Los Angeles, California
My friend, Max, writes to me to comment on the death of David Crosby. I write back relating a story he has most likely heard before, about my connection to the music of Crosby, Stills, and Nash. The experience related to that connection surely changed my life. At least that was what Tom used to say. More about that in a previous post entitled Seaside Deadbeats.
Max has been in my life since 1980. That is, WOW, more than forty years. And it is unlikely that we would have stayed connected through this time. When we met, I was a mid-twenties, newly-married young woman in a staff position at a university. He was working on his master's degree. He later moved to the east coast, married, raised a family, and ran a prestigious non-profit in the arts. My marriage continued then took a sudden, direct turn down a rabbit hole. Throughout the 40+, we mostly stayed in contact. And now we are on the downside of life, and an event, like the death of David Crosby, an icon of our generation, makes us reach out.
And it makes me think about connection and the loss of connection we often experience in life. There is no concrete reason Max and I should have stayed in touch. Mutual interest? Some gossamer fiber of something undefinable yet binding? On my end, the relationship feels like this weird blending of friend, soulmate, compatriot. Maybe the connection is an odd, once-in-a-lifetime, what might have been, always valued to be in each other's lives, no matter what, thing. I don't question. It is what it is.

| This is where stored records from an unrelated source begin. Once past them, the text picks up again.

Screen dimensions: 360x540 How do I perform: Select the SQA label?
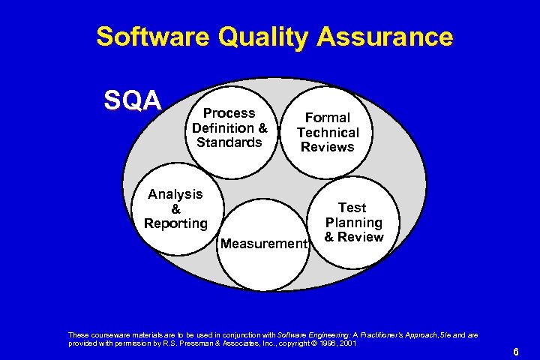[132, 100]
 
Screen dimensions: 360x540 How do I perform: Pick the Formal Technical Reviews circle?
[328, 132]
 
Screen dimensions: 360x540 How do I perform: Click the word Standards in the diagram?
[230, 142]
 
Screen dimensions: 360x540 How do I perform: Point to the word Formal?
[327, 118]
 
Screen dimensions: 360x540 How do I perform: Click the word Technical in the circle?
[328, 133]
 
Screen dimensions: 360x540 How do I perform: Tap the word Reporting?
[176, 224]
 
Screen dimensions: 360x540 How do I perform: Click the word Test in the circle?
[352, 208]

And so, as we think and email about David Crosby, I am reminded of someone else from the past who couldn't similarly stick; an old boyfriend of some significance who I had reached out to in a desperately confounding time of my life. This is always risky, but it actually was a good thing. We shared our perspective of our own breakup, what was currently happening in our lives, and our mutual desire to stay in touch. But inexplicably, that connection ended up to be transient.

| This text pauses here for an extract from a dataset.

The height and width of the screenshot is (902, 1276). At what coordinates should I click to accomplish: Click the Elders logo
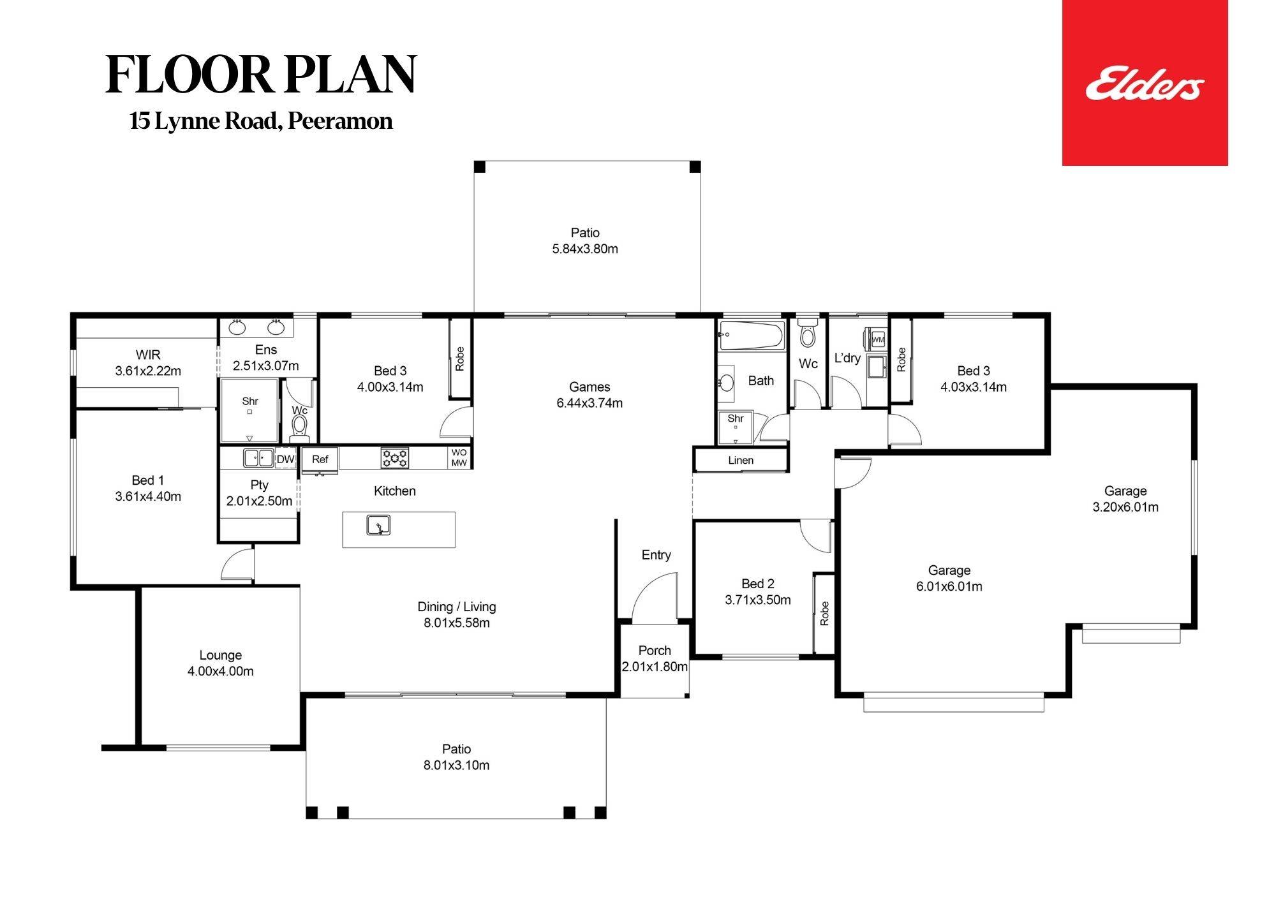pyautogui.click(x=1145, y=84)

I was not a huge David Crosby fan, but as these icons leave us we are reminded of their music in our time. And of the people who shared the time, and later time, with us. David, the ex, and I shared a lot together and some of it was not so stellar. We were in college together, and at one point planned a lifetime together. When we talked about that, all those decades later, his comment was: That never would have worked. And he was right. But somehow, I thought our later connection would. I thought so, until it didn't, and when I raised my confusion about this loss with Max he explained it to me, simply and succinctly: His wife is not that into you.

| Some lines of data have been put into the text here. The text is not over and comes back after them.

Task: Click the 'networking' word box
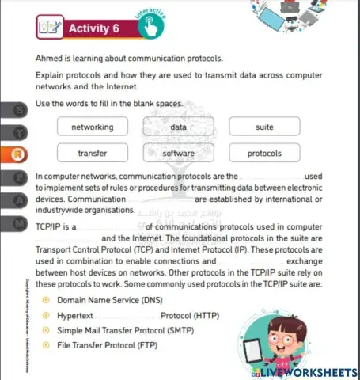[x=92, y=127]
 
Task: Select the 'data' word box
[x=178, y=127]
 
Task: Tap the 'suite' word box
[x=265, y=127]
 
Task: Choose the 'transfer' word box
[x=92, y=153]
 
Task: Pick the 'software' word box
[x=178, y=153]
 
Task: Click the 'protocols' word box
[x=265, y=153]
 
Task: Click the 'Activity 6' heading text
[x=94, y=28]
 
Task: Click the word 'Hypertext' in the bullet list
[x=77, y=315]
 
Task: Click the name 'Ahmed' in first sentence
[x=50, y=59]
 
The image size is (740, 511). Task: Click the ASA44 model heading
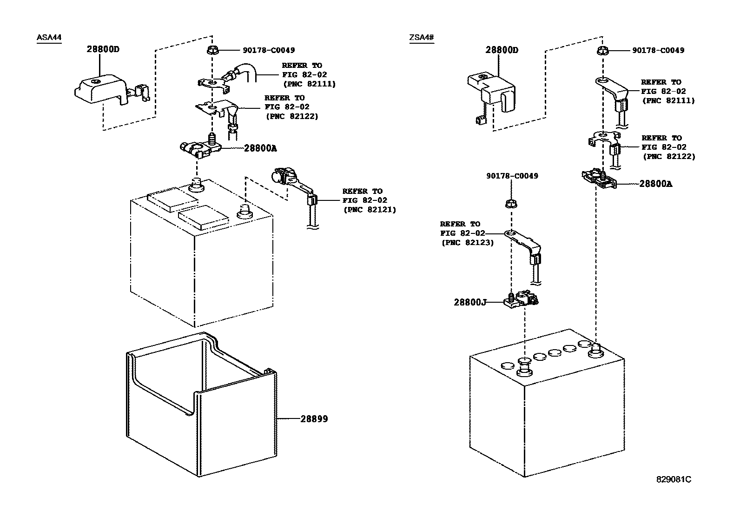pos(49,38)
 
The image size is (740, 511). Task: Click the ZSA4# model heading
pos(421,38)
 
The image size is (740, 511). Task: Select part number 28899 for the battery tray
pos(314,419)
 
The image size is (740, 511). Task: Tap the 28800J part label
pos(470,302)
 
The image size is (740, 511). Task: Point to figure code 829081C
pos(674,479)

I do wish I still had David (not Crosby, but the other one) in my life. We came of age together and the experience is imprinted on my psyche, if not his. But... We learn to accept where people are in their lives and experiences. And how they might succumb to the pressures of other, more integral relationships in their lives. I am simply and truly grateful for Max and for our connection which enables us to email about David Crosby and Jeff Beck. Was JB in Cream? I asked. And we shared our love of the Cream song, Badge. Somewhere, somewhere, the ex, David, is maybe also thinking about Jeff Beck and David Crosby. Maybe he too is emailing about the loss. Just not with me. And, truly, if God forbid I had to choose, I would always choose to have Max in my life. When I email him, I am 99. A reference we share which is owed to the beloved Mel Brooks' TV show, Get Smart. If that connection went away, I would be devastated. With the loss of the other, I was wounded, and confused. But the loss of our 99 and Max connection? I would not be consoled by Sorry about that, Chief.
PS You have to know Get Smart to get that last sentence. For more about the series, read Lisa Lutz' Spellman books. You will thank me. And you must trust me about this.